Task to carry out:
In the records below, some lines contain "Publisher"; state the number of such lines and nothing else.

+ + + + +

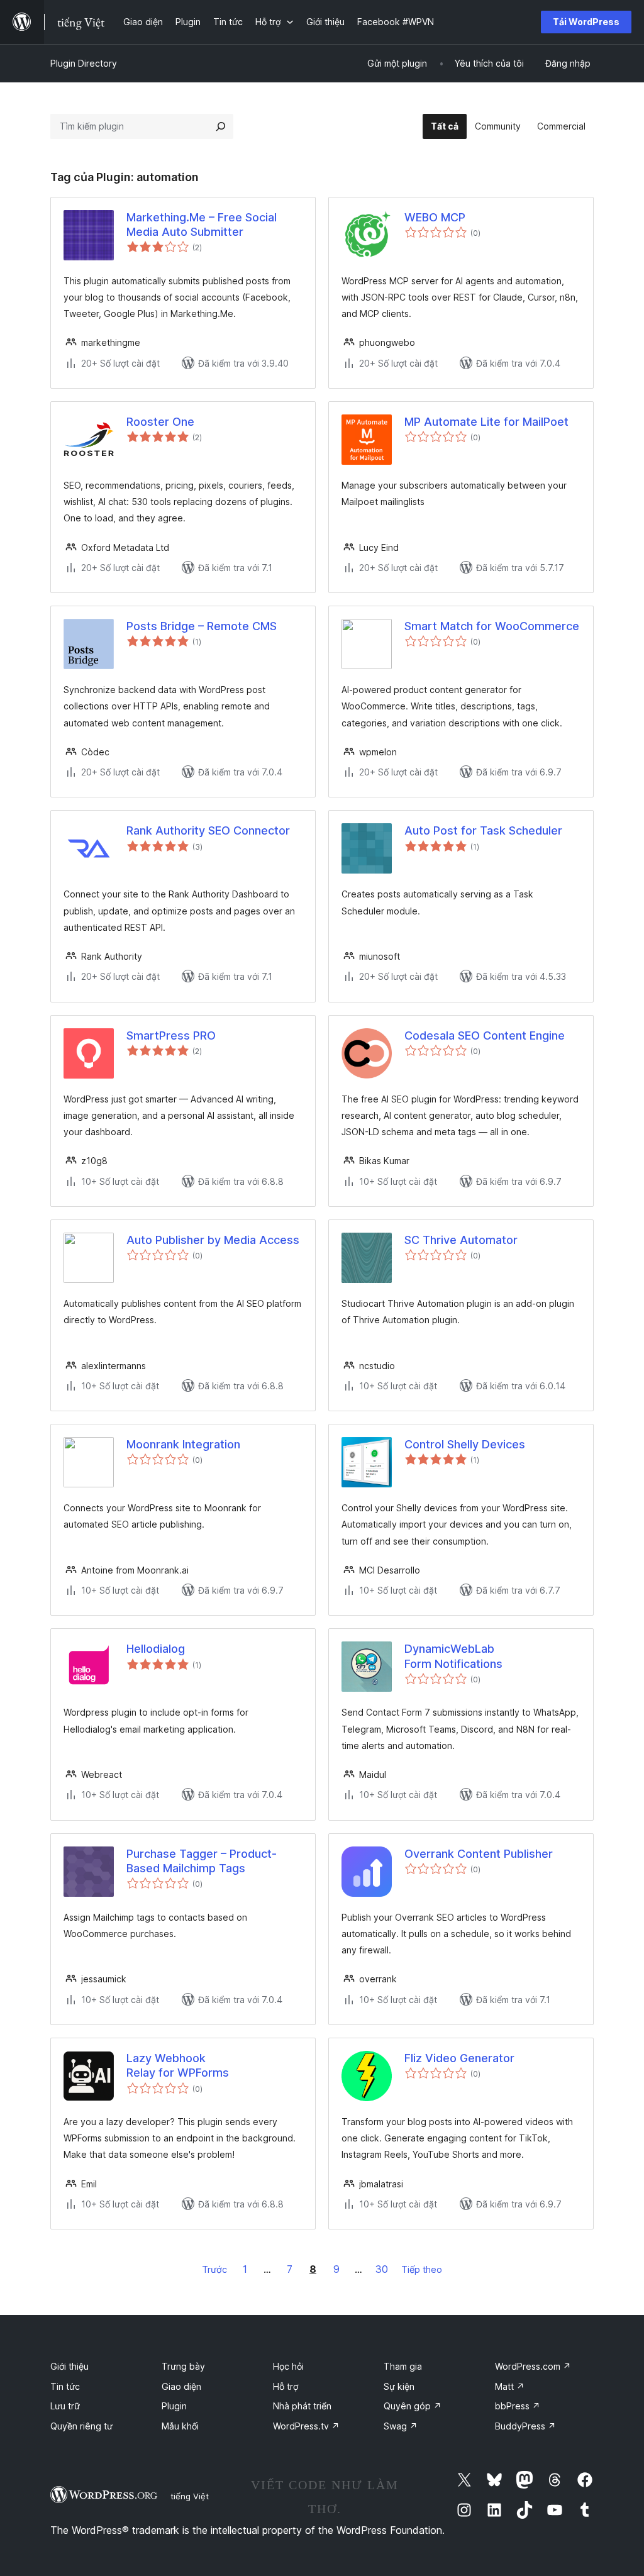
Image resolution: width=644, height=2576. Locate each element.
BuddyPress (525, 2426)
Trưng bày (183, 2366)
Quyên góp (412, 2406)
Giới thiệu (69, 2366)
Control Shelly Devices (464, 1444)
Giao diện (181, 2386)
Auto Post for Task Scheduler (483, 830)
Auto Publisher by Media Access (212, 1239)
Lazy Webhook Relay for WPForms (177, 2065)
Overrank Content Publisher (478, 1853)
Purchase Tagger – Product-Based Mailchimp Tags (201, 1861)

+ + + + +

Exercise result:
2